__Exercise details__
Transcribe exactly the lines that fall between the one holding "Open the Evde" and the one holding "Given: Open the", inclusive, from the entries below.

__Data provided__
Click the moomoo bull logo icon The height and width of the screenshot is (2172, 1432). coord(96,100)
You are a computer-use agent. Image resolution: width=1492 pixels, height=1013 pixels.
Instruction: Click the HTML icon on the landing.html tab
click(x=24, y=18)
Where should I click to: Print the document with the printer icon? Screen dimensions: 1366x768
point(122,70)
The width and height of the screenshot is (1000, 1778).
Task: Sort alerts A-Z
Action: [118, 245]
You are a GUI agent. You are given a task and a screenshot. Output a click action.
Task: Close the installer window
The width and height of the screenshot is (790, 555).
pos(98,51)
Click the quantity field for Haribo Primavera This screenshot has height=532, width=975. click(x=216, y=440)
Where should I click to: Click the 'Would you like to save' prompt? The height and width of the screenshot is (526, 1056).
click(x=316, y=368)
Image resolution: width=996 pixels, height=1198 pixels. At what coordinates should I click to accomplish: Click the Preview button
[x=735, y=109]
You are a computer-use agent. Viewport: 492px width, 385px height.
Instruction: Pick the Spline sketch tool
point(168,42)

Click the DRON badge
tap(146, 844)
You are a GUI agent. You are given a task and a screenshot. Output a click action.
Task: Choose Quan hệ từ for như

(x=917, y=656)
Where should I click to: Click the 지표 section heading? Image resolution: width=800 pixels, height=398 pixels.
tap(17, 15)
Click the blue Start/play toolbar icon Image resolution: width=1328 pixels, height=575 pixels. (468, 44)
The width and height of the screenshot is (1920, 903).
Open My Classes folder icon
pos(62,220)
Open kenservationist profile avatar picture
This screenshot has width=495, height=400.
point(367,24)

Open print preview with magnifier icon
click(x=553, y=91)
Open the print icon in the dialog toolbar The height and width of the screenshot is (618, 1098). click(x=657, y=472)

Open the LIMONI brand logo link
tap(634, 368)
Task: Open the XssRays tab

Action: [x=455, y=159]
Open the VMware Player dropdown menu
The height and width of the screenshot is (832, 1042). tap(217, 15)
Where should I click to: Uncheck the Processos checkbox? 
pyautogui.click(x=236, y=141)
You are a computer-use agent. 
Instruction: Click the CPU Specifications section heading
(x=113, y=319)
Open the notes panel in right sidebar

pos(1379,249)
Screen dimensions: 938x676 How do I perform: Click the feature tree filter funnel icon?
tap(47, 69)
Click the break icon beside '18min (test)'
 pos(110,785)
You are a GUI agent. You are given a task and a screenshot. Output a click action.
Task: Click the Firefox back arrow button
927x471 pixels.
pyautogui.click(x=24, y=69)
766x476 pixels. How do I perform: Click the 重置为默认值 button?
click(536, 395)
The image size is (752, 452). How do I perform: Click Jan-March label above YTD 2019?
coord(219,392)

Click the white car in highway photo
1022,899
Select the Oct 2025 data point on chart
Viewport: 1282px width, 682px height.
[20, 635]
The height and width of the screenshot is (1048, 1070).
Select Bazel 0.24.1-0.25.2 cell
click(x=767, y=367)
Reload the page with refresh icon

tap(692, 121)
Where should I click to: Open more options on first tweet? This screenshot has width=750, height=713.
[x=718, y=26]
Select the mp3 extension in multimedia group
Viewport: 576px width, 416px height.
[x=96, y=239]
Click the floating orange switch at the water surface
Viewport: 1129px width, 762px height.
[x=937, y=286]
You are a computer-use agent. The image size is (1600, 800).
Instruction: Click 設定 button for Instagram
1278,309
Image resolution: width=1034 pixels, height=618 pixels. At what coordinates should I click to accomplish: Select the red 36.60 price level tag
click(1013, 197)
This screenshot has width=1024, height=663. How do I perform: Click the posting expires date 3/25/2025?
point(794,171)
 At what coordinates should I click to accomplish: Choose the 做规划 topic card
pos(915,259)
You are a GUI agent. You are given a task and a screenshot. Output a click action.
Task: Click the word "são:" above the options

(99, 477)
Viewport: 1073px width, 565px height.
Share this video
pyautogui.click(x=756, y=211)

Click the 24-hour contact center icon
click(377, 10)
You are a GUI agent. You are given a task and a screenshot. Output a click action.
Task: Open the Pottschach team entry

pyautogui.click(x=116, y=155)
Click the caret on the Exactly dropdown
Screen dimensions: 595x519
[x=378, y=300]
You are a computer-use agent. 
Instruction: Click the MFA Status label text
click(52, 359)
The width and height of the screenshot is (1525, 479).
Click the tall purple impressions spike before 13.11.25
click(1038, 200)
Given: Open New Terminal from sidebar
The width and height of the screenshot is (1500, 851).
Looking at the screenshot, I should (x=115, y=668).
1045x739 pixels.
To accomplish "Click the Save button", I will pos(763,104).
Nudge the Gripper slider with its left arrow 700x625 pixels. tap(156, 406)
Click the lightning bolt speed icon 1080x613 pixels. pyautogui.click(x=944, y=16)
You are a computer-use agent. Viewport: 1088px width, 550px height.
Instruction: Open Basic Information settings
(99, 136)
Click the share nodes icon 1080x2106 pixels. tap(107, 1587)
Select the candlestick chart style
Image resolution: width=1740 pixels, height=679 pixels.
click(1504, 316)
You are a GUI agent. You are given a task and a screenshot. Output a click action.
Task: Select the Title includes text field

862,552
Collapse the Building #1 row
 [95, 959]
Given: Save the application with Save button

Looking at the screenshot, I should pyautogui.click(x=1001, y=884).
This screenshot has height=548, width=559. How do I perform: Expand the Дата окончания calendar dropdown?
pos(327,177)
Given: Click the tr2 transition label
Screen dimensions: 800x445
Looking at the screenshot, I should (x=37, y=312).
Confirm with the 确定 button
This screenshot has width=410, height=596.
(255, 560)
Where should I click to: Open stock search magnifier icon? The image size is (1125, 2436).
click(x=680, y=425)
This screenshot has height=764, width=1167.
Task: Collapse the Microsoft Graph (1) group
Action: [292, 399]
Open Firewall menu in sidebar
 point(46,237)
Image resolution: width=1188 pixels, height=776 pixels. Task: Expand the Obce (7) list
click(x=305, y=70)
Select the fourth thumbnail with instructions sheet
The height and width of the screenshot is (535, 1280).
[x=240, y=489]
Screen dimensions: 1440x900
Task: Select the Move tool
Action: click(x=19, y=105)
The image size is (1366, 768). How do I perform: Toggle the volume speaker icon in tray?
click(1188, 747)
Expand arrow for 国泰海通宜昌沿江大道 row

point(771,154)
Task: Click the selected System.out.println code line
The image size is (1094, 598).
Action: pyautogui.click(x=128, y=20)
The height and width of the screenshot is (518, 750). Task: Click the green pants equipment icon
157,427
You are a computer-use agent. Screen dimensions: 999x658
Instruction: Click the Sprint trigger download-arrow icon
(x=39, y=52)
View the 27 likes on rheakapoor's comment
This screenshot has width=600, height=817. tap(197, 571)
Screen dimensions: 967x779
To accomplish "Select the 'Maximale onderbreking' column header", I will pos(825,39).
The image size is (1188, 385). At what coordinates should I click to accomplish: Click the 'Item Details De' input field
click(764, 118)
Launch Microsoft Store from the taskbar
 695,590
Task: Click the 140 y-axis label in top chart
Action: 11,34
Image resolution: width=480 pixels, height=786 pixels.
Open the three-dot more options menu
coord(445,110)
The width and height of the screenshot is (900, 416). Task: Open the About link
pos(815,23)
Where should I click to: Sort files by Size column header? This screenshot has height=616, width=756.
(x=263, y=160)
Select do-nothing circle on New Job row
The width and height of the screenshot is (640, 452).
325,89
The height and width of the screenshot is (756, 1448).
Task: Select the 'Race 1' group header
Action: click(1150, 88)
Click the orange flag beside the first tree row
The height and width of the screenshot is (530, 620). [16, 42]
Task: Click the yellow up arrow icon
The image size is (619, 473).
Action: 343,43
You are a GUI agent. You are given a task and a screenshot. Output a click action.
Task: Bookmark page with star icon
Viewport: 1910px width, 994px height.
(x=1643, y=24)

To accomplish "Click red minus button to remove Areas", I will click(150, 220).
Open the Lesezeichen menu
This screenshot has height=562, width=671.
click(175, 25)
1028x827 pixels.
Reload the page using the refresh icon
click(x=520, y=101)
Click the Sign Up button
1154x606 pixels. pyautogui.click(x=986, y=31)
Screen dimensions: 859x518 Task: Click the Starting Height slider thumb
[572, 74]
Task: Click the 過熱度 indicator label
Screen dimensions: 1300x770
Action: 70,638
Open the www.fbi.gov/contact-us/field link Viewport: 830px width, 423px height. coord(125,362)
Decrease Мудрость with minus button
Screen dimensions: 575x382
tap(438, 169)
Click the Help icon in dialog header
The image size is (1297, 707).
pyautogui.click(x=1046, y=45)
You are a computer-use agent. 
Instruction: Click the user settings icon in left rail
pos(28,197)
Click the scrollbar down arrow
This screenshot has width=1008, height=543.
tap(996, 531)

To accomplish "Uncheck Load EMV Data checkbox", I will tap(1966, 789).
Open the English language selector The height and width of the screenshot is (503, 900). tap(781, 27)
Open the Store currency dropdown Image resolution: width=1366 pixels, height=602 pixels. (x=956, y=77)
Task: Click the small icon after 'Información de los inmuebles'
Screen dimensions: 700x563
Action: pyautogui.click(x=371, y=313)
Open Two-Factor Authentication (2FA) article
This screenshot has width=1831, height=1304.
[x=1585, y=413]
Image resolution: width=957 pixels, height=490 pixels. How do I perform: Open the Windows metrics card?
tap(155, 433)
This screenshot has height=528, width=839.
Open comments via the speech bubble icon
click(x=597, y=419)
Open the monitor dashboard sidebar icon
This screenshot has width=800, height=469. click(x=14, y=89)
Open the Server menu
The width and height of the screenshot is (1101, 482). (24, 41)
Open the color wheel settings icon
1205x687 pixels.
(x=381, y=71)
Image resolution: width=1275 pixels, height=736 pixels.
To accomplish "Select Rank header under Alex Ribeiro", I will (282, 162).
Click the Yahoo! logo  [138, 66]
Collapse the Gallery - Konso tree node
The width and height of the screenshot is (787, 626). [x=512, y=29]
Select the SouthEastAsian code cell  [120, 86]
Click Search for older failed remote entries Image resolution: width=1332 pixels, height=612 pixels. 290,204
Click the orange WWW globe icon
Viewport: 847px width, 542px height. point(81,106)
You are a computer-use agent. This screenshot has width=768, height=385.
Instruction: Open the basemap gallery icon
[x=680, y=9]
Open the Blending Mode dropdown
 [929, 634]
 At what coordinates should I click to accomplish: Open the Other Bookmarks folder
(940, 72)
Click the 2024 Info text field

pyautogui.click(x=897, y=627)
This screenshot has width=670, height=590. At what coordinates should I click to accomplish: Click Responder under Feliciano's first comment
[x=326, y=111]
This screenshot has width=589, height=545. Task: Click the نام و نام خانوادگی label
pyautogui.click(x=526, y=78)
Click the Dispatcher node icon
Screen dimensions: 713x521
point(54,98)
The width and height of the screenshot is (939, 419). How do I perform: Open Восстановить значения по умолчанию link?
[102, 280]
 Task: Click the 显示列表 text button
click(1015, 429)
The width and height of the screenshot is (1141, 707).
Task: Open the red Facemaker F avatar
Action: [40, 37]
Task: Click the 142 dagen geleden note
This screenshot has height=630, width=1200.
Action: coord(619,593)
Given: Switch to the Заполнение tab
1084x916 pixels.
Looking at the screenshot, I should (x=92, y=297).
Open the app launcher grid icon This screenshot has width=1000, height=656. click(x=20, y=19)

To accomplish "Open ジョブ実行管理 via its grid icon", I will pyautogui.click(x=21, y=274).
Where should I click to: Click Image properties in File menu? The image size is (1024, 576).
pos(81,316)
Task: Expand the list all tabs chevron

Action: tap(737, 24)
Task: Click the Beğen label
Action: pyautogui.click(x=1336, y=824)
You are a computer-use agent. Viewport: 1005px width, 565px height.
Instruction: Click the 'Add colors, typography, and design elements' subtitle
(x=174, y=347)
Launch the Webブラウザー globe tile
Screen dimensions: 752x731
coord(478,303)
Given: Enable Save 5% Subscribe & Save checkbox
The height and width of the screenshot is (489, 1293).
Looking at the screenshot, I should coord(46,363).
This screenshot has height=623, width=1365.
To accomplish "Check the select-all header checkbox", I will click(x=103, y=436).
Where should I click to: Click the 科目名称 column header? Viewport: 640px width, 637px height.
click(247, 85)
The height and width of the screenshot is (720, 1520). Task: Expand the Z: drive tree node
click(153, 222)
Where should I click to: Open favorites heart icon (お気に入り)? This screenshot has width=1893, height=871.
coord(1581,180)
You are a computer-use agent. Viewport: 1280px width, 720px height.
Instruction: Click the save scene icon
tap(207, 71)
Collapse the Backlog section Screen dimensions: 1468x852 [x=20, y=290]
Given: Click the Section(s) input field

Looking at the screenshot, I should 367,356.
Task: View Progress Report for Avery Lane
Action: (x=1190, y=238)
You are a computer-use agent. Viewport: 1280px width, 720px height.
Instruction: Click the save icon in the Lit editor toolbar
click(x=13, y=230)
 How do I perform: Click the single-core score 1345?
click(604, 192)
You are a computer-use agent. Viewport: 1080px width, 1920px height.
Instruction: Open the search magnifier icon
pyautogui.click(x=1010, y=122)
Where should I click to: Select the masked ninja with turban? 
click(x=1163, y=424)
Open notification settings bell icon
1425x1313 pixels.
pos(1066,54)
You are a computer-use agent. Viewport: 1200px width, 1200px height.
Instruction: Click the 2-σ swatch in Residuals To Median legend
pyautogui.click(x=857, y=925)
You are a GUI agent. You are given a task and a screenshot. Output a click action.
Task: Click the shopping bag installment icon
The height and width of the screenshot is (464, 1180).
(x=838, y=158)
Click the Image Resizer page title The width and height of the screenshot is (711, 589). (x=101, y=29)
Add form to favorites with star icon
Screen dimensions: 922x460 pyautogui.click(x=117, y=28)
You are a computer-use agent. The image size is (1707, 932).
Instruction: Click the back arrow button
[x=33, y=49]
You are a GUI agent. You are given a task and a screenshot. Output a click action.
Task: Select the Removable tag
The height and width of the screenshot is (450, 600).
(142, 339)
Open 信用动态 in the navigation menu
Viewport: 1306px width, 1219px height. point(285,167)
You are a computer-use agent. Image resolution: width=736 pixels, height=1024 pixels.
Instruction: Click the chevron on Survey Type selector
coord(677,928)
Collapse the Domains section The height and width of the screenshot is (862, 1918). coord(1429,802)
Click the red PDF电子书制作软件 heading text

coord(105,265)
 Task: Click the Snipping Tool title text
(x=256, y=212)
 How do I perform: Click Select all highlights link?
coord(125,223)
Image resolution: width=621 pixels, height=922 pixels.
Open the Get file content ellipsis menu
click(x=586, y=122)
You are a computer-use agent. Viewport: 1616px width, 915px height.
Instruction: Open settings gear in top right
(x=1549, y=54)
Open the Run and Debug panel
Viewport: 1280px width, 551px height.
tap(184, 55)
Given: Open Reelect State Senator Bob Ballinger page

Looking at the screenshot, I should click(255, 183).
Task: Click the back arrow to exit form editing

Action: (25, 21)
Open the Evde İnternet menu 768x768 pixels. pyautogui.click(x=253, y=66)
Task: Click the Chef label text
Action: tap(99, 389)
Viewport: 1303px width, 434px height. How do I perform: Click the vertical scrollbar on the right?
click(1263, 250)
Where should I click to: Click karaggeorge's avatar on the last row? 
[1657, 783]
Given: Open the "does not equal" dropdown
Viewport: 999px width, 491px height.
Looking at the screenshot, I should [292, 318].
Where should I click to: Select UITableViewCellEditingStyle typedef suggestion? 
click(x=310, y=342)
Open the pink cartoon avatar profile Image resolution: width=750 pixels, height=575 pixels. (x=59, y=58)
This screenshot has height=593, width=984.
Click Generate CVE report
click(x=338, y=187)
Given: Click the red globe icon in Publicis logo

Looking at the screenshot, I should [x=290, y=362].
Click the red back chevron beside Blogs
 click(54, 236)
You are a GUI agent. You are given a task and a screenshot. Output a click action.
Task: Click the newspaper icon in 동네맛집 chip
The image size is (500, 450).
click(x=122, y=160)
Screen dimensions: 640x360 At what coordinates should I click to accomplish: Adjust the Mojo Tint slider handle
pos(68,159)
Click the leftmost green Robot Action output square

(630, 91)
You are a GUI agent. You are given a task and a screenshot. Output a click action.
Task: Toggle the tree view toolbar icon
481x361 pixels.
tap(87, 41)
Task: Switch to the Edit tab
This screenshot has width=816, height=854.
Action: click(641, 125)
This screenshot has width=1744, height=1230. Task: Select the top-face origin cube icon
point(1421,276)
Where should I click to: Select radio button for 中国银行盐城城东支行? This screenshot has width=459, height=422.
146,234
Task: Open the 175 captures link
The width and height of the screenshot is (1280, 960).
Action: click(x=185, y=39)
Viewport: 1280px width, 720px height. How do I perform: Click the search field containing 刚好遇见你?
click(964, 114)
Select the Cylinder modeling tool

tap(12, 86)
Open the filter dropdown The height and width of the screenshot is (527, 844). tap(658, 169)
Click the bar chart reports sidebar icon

__Solution for this exercise__
Open the Evde İnternet menu 768x768 pixels. pyautogui.click(x=253, y=66)
Task: Click the Chef label text
Action: tap(99, 389)
Viewport: 1303px width, 434px height. How do I perform: Click the vertical scrollbar on the right?
click(1263, 250)
Where should I click to: Click karaggeorge's avatar on the last row? 
[1657, 783]
Given: Open the "does not equal" dropdown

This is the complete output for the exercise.